One widely cited example of such novel institutional mechanisms for global participatory governance is the creation of nine overarching categories, (4) called "Major Groups," in the context of the 1992 UN Conference on Environment and Development (UNCED) held in Rio de Janeiro. Through these new categories, "all concerned citizens" were envisioned to be able to participate in the UN activities in the field of sustainable development. (5) The Major Groups are based on organizing partners who act as facilitators between their constituencies and intergovernmental processes. Twenty years after its in ception, however, the system of Major Groups raises doubts about its capacity to offer all concerned citizens direct access to global norm production. (6)

As a consequence, researchers and practitioners have provided numerous reform proposals for further democratizing intergovernmental policymaking outside the Major Groups system.
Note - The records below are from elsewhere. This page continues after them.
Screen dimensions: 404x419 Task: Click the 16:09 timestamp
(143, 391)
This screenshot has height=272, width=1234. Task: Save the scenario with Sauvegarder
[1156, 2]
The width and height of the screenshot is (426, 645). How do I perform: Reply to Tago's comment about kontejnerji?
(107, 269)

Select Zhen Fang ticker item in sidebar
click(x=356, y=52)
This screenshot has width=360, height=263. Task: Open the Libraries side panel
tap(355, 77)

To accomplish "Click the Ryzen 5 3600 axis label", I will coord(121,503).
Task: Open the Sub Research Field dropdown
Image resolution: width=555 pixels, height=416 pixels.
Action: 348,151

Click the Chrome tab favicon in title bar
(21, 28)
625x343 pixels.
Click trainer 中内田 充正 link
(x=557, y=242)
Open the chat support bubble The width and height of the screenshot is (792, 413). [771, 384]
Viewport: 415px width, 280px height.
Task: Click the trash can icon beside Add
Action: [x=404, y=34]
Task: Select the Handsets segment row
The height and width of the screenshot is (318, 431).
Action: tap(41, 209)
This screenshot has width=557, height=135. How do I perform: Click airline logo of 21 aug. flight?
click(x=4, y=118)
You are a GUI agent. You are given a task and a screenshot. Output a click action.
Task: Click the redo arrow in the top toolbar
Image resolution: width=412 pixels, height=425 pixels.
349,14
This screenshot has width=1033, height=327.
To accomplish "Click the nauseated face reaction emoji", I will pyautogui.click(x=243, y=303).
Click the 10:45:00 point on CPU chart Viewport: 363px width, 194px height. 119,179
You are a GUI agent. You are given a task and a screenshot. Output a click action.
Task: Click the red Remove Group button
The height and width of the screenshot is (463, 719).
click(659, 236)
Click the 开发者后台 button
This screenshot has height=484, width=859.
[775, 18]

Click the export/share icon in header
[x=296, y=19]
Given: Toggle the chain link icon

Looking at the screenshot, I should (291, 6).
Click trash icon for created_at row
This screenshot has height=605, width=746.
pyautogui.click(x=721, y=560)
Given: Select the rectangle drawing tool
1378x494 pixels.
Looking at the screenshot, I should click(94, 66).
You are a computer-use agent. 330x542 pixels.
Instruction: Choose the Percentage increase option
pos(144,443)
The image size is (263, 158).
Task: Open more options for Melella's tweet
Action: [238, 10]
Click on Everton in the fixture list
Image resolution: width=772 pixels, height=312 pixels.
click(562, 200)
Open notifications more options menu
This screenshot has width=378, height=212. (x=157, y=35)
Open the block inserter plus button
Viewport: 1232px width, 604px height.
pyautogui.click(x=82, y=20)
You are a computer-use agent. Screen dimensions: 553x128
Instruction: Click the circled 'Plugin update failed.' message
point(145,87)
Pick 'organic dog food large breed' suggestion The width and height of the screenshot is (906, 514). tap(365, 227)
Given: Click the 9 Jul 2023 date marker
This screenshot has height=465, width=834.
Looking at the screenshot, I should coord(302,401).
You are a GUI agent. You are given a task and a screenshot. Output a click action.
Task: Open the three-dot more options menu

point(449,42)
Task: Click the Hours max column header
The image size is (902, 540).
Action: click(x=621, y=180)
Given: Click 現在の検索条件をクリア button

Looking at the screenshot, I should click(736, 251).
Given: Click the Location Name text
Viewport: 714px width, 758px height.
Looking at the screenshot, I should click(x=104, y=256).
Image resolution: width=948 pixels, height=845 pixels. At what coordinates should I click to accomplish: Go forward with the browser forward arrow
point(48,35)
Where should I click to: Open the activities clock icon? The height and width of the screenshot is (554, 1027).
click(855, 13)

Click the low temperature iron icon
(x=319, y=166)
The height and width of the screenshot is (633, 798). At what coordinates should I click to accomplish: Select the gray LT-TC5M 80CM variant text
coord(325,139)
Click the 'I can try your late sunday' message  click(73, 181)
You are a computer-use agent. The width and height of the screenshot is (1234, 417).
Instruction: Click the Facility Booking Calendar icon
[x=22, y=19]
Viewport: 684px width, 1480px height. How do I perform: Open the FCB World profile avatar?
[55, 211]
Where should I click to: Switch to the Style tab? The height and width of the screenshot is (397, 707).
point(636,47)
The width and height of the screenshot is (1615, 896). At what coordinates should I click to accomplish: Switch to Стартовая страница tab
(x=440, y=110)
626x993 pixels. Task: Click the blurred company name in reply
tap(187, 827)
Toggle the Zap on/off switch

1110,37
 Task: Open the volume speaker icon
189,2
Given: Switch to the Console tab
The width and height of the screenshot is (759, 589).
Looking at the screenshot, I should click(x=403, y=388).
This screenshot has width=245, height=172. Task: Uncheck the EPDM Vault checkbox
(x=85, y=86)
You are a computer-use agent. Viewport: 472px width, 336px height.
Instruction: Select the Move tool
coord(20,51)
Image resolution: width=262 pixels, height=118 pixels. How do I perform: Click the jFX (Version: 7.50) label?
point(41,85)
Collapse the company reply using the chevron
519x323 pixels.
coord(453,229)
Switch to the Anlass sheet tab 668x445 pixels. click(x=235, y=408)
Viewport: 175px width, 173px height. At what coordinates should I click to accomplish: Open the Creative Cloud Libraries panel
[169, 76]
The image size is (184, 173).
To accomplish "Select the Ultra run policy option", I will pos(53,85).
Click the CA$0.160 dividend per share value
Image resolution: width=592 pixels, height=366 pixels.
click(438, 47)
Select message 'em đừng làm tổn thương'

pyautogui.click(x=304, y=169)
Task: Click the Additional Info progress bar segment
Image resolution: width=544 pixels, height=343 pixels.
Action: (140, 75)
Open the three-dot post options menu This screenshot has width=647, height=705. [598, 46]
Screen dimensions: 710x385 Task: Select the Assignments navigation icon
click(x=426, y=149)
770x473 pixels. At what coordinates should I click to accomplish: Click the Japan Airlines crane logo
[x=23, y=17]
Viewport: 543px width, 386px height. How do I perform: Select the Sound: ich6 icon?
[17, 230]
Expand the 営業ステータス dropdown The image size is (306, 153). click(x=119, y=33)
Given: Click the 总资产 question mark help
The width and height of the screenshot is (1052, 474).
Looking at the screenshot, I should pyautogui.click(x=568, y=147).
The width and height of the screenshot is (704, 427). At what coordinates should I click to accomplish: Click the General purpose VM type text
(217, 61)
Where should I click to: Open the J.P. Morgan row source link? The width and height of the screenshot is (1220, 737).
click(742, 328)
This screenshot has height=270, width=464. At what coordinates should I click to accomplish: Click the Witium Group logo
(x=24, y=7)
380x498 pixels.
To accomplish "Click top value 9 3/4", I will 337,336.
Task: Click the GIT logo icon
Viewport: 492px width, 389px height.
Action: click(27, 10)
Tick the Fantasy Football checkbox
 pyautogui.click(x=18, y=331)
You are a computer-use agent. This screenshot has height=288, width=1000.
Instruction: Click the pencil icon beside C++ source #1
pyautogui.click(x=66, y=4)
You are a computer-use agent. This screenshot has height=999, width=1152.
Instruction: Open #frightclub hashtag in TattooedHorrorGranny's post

While some proposals--such as the increasing use of qualified majority voting in the UN (7)--are mainly state centered, others give a stronger institutionalized role to civil society (i.e., the organizations, movements, and citizens who are engaged in negotiations and debates about the character of the rules with governments and international organizations). (8)

In particular, a number of proposals advocate the establishment of separate decisionmaking or consultative bodies in intergovernmental institutions such as an international forum of civil society within the UN, (9) a UN parliamentary assembly, (10) or a deliberative global citizens' assembly. (11) However, it is unlikely that these proposals will materialize in the foreseeable future as they lack support, particularly from most larger countries, at present. (12)

In this context, information and communication technologies (ICT) may offer a promise to overcome these constraints by providing alternative ways of direct participation. The Internet, in particular, appears to be an ideal channel to provide civil society with direct access to intergovernmental policymaking, given its character as a low-cost horizontal means of communication that transcends barriers of space and time. …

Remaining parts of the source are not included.